* _RECORDS PROVIDED_
•••

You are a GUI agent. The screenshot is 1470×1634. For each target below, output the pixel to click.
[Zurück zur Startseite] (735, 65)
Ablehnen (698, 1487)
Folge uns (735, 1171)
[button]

•••

Transcribe the listing in full, keeping every line exact.

You are a GUI agent. The screenshot is 1470×1634. For each target below, output the pixel to click.
[Zurück zur Startseite] (735, 65)
Ablehnen (698, 1487)
Folge uns (735, 1171)
[button]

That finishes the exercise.